[Element lookup records]
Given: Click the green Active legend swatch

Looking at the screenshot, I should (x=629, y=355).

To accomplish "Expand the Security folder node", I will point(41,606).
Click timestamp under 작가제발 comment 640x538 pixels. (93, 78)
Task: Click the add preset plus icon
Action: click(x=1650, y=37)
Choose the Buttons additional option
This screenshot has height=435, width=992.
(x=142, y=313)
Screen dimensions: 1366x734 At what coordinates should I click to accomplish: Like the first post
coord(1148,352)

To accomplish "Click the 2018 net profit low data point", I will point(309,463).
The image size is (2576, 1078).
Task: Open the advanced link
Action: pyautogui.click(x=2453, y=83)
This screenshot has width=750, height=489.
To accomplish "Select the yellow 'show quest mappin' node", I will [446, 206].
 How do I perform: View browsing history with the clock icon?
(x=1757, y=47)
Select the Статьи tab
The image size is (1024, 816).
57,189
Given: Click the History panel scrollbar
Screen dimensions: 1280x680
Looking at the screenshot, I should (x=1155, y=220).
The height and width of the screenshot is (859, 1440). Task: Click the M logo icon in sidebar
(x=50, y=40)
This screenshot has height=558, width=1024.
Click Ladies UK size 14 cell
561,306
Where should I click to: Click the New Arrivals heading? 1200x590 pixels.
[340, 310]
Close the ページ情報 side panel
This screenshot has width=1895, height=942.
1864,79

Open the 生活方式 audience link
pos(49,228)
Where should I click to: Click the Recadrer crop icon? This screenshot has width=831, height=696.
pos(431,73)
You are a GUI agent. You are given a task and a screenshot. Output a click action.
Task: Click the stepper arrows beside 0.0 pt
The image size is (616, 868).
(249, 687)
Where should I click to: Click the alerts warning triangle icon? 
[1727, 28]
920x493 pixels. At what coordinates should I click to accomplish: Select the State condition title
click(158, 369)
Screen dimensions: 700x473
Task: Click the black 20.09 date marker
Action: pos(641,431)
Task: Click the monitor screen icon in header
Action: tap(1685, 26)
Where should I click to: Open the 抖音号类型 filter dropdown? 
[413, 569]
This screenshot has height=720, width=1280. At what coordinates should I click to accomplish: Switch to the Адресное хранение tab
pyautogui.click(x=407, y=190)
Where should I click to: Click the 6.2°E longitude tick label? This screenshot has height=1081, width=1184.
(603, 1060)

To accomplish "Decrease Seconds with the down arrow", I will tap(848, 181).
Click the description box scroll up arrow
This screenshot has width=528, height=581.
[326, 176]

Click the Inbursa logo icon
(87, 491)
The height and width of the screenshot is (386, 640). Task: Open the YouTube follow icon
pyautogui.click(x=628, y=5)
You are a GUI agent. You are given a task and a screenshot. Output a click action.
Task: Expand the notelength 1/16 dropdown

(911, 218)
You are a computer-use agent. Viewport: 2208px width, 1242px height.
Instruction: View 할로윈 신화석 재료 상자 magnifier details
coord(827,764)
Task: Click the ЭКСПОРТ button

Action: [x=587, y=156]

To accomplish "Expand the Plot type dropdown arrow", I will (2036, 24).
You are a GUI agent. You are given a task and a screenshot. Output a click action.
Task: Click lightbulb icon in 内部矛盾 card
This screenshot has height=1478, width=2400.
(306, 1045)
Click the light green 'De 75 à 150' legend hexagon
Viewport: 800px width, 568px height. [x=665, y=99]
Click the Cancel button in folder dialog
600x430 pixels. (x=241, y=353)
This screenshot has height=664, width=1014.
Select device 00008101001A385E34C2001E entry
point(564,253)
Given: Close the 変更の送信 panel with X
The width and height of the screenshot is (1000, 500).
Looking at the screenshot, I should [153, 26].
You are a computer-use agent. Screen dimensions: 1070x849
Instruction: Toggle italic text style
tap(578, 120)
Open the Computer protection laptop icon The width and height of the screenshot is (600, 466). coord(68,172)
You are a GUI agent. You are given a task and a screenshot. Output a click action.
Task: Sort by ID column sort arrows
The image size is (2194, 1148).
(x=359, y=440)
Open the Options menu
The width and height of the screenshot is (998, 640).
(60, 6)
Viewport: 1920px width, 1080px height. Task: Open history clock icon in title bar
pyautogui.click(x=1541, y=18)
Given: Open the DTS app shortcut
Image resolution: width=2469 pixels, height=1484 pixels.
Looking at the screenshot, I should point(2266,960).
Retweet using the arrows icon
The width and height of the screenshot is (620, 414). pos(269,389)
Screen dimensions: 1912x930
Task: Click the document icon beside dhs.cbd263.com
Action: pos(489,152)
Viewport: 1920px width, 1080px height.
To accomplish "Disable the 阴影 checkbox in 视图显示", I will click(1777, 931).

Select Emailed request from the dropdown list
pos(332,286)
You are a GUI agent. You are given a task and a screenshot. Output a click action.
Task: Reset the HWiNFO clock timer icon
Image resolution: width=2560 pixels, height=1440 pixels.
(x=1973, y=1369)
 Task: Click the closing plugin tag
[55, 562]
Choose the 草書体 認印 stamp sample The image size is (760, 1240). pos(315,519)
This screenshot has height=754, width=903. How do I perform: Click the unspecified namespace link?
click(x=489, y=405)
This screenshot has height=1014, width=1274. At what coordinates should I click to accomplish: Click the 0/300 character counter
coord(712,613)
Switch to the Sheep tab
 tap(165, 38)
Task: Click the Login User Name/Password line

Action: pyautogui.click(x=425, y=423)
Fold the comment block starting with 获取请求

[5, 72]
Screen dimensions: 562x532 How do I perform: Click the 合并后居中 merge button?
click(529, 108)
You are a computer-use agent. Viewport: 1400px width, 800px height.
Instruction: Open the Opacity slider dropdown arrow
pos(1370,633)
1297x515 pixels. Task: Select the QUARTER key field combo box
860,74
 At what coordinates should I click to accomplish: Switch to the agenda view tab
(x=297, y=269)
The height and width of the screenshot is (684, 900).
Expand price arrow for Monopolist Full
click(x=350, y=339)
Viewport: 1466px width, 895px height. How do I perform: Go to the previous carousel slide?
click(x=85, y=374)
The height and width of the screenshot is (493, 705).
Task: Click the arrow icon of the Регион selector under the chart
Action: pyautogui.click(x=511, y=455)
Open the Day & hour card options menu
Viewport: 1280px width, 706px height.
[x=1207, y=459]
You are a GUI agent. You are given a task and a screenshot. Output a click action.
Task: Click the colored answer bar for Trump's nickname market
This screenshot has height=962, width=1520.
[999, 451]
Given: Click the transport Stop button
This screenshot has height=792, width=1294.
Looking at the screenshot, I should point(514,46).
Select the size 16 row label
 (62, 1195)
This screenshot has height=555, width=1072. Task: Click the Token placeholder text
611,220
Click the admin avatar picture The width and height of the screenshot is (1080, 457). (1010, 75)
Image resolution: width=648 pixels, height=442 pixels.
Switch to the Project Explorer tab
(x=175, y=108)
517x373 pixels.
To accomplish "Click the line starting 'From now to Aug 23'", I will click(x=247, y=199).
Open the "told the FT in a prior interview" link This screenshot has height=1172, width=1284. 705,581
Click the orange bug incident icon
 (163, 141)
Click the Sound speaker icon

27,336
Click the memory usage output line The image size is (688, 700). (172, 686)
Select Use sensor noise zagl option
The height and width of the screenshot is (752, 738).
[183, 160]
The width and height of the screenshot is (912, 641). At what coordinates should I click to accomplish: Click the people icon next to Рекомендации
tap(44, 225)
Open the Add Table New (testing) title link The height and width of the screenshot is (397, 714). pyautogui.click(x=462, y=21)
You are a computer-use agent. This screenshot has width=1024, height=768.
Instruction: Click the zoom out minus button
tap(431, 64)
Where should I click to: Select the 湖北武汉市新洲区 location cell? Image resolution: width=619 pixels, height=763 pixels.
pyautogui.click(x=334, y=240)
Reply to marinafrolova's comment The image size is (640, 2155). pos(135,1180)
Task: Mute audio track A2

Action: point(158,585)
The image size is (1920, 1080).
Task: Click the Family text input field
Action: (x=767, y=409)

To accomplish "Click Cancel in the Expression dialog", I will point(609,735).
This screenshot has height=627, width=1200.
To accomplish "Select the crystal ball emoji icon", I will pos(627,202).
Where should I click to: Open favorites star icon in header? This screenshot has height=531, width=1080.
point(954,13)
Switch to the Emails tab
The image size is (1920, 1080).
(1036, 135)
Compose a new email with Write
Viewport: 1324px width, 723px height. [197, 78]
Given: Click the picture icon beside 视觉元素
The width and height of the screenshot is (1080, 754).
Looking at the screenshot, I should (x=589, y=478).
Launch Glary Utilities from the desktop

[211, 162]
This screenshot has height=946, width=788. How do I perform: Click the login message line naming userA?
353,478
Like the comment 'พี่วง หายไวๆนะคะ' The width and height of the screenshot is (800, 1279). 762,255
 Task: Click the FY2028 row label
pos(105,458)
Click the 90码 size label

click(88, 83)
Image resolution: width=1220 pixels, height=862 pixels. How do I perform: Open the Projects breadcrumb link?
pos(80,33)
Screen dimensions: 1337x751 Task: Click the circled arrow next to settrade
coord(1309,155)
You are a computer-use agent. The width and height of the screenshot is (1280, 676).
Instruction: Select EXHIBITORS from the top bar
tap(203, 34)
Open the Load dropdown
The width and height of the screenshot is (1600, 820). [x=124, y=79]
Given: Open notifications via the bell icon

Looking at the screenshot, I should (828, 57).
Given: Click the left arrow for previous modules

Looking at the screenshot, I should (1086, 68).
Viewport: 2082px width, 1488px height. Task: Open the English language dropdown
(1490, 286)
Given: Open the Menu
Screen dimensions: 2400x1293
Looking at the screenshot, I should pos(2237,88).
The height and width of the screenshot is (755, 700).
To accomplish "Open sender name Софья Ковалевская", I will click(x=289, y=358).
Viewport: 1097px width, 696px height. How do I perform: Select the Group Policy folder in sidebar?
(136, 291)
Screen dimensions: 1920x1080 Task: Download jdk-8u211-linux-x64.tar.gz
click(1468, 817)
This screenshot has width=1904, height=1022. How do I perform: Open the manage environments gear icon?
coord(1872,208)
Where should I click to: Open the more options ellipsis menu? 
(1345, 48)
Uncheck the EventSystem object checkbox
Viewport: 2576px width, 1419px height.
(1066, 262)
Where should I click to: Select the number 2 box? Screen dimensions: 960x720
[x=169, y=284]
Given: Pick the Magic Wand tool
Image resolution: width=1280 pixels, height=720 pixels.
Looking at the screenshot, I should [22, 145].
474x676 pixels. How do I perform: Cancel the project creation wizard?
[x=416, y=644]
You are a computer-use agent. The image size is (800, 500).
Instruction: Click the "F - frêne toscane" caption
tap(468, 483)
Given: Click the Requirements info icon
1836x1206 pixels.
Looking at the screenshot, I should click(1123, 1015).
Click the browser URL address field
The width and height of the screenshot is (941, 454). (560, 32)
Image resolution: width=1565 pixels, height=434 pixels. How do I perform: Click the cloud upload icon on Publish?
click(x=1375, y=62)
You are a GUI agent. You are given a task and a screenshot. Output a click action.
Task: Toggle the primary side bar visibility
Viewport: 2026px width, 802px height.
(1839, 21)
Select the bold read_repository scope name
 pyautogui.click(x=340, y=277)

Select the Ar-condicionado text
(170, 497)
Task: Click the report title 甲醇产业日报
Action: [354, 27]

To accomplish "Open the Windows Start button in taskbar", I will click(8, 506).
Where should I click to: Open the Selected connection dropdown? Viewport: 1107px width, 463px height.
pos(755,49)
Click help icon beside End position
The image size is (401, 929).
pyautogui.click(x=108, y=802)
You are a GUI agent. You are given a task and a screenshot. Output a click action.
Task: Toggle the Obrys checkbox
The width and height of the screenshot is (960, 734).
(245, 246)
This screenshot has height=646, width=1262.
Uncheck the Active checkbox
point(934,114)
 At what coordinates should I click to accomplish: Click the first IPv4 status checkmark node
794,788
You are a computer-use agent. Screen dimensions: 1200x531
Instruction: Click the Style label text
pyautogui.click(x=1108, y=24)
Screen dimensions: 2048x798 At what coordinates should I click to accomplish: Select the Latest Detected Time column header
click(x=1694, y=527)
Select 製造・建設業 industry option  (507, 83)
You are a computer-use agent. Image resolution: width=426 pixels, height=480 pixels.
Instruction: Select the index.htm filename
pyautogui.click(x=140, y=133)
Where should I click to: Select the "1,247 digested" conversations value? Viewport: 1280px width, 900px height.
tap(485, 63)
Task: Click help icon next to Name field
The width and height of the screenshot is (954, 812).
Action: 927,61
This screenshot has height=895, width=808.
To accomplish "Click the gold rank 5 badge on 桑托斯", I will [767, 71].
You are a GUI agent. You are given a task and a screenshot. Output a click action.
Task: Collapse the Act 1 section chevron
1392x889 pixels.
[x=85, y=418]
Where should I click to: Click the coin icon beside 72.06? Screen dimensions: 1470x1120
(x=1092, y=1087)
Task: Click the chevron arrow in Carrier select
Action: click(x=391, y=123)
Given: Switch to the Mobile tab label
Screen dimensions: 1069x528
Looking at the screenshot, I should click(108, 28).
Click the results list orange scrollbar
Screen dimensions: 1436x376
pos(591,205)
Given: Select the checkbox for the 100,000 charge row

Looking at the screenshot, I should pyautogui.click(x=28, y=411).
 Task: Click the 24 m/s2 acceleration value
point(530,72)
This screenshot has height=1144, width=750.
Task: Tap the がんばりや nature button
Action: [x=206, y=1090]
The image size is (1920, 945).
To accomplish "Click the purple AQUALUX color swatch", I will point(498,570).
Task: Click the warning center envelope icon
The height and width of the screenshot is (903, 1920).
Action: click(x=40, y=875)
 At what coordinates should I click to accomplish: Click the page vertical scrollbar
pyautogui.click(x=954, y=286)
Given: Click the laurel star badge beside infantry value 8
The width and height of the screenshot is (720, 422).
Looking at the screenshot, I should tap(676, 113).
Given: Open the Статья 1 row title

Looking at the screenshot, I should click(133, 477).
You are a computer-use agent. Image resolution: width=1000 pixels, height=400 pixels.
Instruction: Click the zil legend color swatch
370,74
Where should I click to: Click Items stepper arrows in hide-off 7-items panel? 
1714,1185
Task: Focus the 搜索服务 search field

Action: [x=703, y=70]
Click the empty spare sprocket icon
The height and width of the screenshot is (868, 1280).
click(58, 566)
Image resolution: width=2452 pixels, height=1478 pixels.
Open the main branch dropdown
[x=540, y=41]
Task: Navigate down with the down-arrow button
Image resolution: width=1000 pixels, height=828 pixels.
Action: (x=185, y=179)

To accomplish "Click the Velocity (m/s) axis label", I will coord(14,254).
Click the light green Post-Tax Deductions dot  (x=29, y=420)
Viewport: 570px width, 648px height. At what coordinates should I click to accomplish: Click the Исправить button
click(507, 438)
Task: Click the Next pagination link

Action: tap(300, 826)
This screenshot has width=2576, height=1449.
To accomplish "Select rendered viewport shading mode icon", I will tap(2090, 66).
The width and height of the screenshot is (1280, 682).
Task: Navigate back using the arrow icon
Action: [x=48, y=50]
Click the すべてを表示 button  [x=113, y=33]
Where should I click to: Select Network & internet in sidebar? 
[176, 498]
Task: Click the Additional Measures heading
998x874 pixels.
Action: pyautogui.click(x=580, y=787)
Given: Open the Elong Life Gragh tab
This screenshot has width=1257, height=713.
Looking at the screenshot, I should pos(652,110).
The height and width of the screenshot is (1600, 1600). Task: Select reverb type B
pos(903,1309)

> [Work to complete] Substitute "square" for "swatch" in the part of the material that runs from its start through the line containing "coord(1148,352)", and give back only those lines with nothing else changed.

> [The solution]
Given: Click the green Active legend square

Looking at the screenshot, I should (x=629, y=355).

To accomplish "Expand the Security folder node", I will point(41,606).
Click timestamp under 작가제발 comment 640x538 pixels. (93, 78)
Task: Click the add preset plus icon
Action: click(x=1650, y=37)
Choose the Buttons additional option
This screenshot has height=435, width=992.
(x=142, y=313)
Screen dimensions: 1366x734 At what coordinates should I click to accomplish: Like the first post
coord(1148,352)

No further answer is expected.